The material rewards of productive work are obvious. They are all the material things your earned wealth makes available to you, beyond the fundamentals of food, clothing, and a home, there all the things money makes it possible to do and have which are required for a successful life: means of transportation, tools and machines, the means to prepare for emergencies, and the ability to cover the expenses of living fully.

The most important rewards of productive work are psychological: the reward of knowing you are worthy of all the material things you enjoy, because you have earned them; the reward of knowing you are competent to provide yourself with all you require to live and succeed in this world; and the reward of your knowledge of your own self-worth. The knowledge that you are worthy of your life, your success, and all you have is the reward of personal integrity without guilt or regret, the purest form of joy and happiness.
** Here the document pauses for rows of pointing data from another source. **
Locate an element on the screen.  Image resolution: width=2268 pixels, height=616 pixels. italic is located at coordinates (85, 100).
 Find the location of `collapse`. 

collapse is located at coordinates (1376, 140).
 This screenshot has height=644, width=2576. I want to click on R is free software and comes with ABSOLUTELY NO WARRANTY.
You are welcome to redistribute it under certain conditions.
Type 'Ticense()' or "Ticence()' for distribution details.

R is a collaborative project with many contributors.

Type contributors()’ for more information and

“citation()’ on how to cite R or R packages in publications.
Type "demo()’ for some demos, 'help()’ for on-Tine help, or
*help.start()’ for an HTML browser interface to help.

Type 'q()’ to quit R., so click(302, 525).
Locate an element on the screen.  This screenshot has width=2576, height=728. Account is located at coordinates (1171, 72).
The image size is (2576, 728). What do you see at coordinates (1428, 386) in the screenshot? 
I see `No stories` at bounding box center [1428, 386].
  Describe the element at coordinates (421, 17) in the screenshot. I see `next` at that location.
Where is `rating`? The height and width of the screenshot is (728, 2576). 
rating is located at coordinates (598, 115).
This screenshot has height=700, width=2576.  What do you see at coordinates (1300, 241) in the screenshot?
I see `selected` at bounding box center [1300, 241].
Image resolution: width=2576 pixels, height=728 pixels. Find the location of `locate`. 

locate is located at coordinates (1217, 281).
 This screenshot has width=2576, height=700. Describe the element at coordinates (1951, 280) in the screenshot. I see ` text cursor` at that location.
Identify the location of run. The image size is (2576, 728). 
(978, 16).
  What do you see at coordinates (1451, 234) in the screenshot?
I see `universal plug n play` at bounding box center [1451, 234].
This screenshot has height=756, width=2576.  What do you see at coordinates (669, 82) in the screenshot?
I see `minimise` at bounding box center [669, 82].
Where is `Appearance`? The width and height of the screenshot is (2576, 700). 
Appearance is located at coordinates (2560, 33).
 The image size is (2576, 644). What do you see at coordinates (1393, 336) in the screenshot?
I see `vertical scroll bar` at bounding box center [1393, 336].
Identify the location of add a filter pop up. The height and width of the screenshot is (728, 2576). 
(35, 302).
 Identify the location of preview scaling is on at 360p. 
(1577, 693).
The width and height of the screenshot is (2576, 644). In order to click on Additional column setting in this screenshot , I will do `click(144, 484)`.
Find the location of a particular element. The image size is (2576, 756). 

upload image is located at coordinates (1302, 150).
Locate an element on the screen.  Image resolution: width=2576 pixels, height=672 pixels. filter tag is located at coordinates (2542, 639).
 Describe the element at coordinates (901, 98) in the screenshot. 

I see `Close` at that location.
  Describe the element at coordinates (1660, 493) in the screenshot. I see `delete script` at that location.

The Penalties Of Not Working

Whatever you have and enjoy in life, whether wealth, goods, services, pleasure, or position, had to be produced by human productive effort. If you have not earned or produced them yourself, you had to acquire them by stealing them or cheating them out of someone else who did earn or produce them. Whatever you have acquired in life without producing or earning makes you dependent on those who can and do produce what you have and enjoy. It means you can never know if you are worthy of the life you enjoy at someone else’s expense, and that you are more than likely incompetent to live your life without depending on others.

If you do not do the productive work required to live and survive, there is no way for you to escape the consciousness of your own failure as a human being, knowing you are living as a worthless parasite and a kind of slave to those others your life depends on.

What you are is what you have made of yourself. If what you have made is only a being dependent on the victims of your scams and the “charity” of others, what you have made yourself is something worthless. It is possible to fool others about what you actually are, it is not possible to deceive yourself about what you really are.

Productive Work Is Its Own Reward

The joy of productive work far exceeds just its material and psychological rewards. Productive work, after all, is what human nature is all about, producing and achieving and making oneself the best human being one can be. It is the only thing that truly satisfies our human nature and the desire to really be something of value and importance.

Of all the pleasures this world and our life makes possible, the joy of accomplishment and achievement are supreme. There is nothing that can take the place of learning how to do something difficult so well that it becomes “easy” and a joy to do. Whether it is some physical operation, like learning to operate a complex machine, or a mental operation, like learning how to use a programming language, or how to cook, or how to hunt, or how to fish, or how to make love.

What we do is what we are. No matter how simple or profound, it is what we have accomplished by our own effort that defines our life and who we are. Without productive work no real satisfaction in life is possible, nor any true happiness.